9. Allow to sit on the magnetic stand for 30 seconds then remove ethanol.
10. Repeat ethanol wash with a further 1,200 µL of ethanol.
11. Remove ethanol, spin tube on a microfuge and replace on magnetic stand.
12. Remove residual ethanol with a P10 pipette, taking care not to remove any beads.
13. Air dry at room temperature on magnetic stand until matt in appearance – take care not to over dry the beads as this will result in increased DNA losses. Cracks will appear when beads have overdried.
14. Remove from magnetic stand and re-suspend beads in 105 μL PCR Grade water.
15. Incubate at room temperature for 2 min to elute.
16. Place on magnetic stand and allow beads to clear (~5 min).
17. Recover DNA by transferring 103 µL to a new microcentrifuge tube.
18. Assess DNA size using 1 µL in a D1000 TapeStation with High Sensitivity reagents.
19. Quantify Captured 3C DNA using 2 µL in a Qubit HS reaction.
** SAFE STOPPING POINT – Store Amplified Captured DNA at -20ºC **
Biotinylated Oligonucleotide Capture 2 (Double Capture)

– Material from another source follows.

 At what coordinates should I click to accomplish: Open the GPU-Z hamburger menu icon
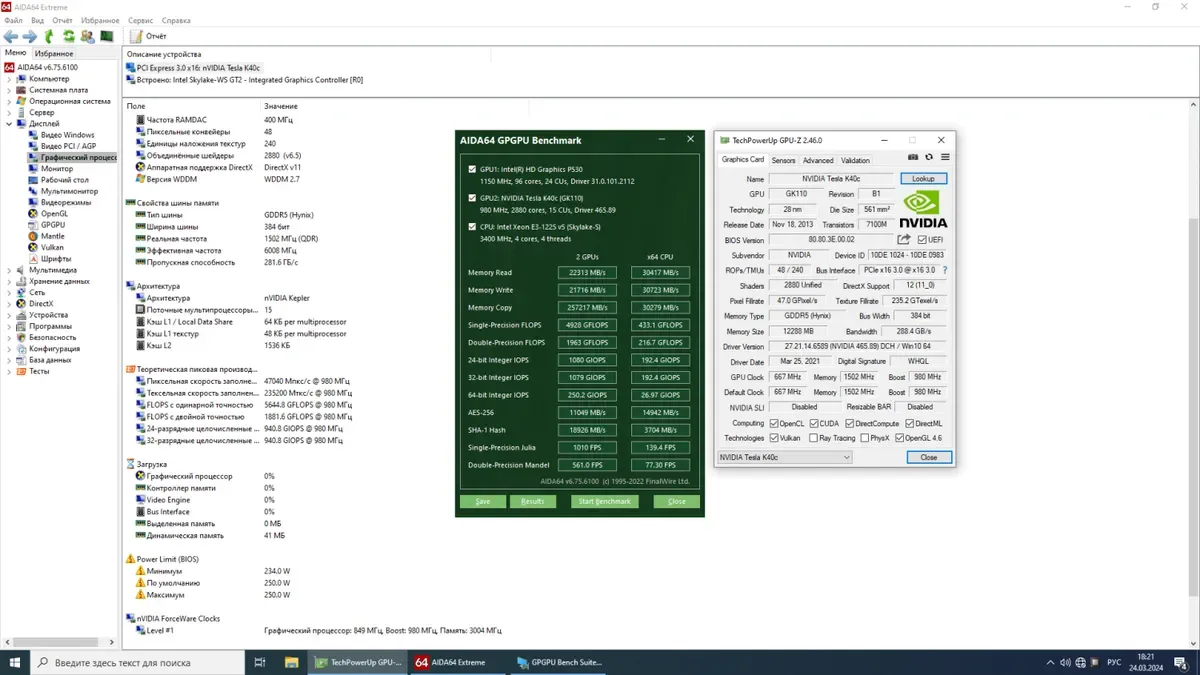point(945,158)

** The total DNA recovered is likely <2 µg and is therefore treated as a single library for double capture. If over 2 µg of DNA is recovered treat as two libraries. **
1. Using total amplified DNA from Capture 1, perform the steps described above for Hybridisation Reaction, Wash Buffer and Bead Preparation, Binding of Biotinylated Oligonucleotides and Amplification of Captured DNA as described but treating the reaction as a single library (volumes provided) with the following modifications:
Hybridisation Reaction:
- Use 0.16 µL of each TS-HE Index oligo (Step 4)
- Preheat 7 µL of oligonucleotide pool (Step 8)

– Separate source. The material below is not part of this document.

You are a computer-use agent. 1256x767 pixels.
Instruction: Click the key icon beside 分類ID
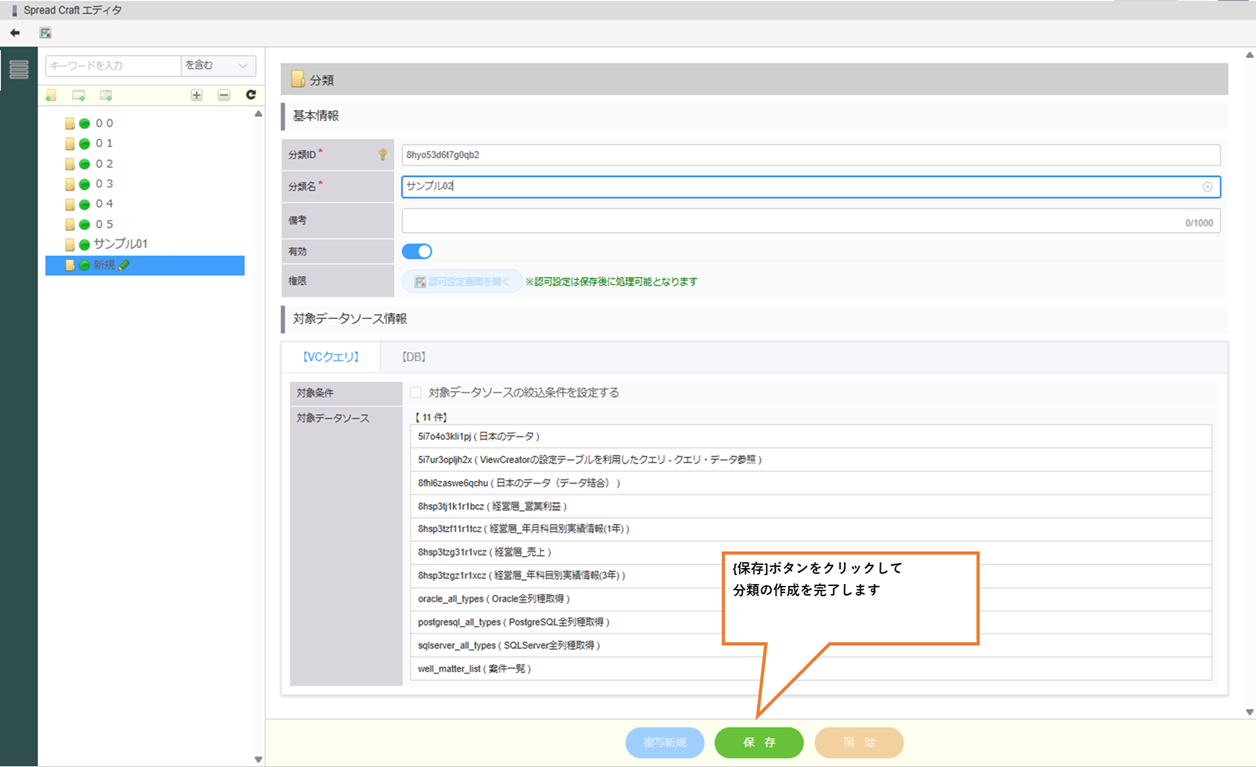(x=382, y=155)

- Incubate at 47ºC for between 18 and 22 hours (Step 13)
Amplification of Captured DNA:
- Elute in 55 µL of PCR grade water (Step 14)
- Recvoer 53 µL of DNA (Step 17)
- Assess DNA size 1 µL in a D1000 TapeStation with standard reagents. (Step 18)

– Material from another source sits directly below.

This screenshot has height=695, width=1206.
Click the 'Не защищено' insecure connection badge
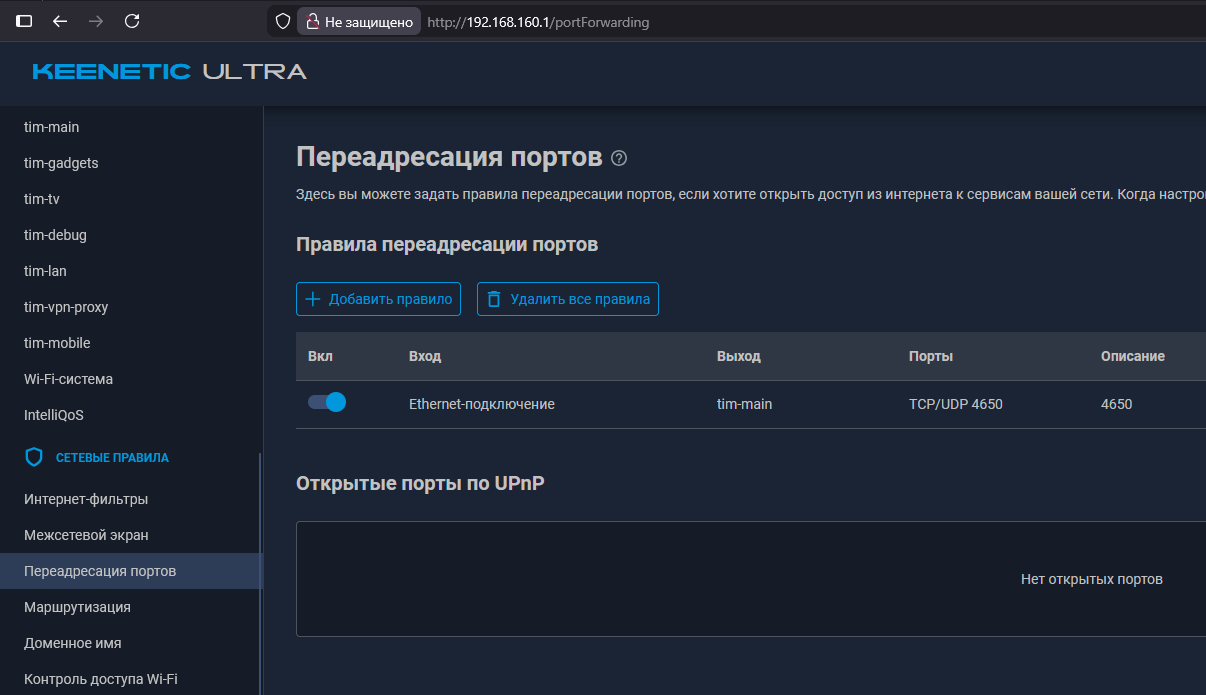358,22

- Quantify Captured 3C DNA using 2 µL in a Qubit BR reaction (Step 19).
** SAFE STOPPING POINT – Store Amplified Double Captured DNA at -20ºC **
Library sequencing.
1. Using Qubit determined concentration dilute 20 µL of Double Captured DNA to 10 nM.
2. Use KAPA Library Quantification Kit with 1:10,000 and 1:20,000 dilutions to determine concentration with size correction.
3. Using the KAPA determined concentration dilute Double Captured DNA to 4 nM (or Sequence Facility specified concentration).
4. Sequence using paired-end reads. Gold standard sequencing uses 150 bp reads which enable reconstruction of entire indexed fragments and identification of restriction sites. However, 75 bp paired reads are sufficient for analysis and can be considerably cheaper.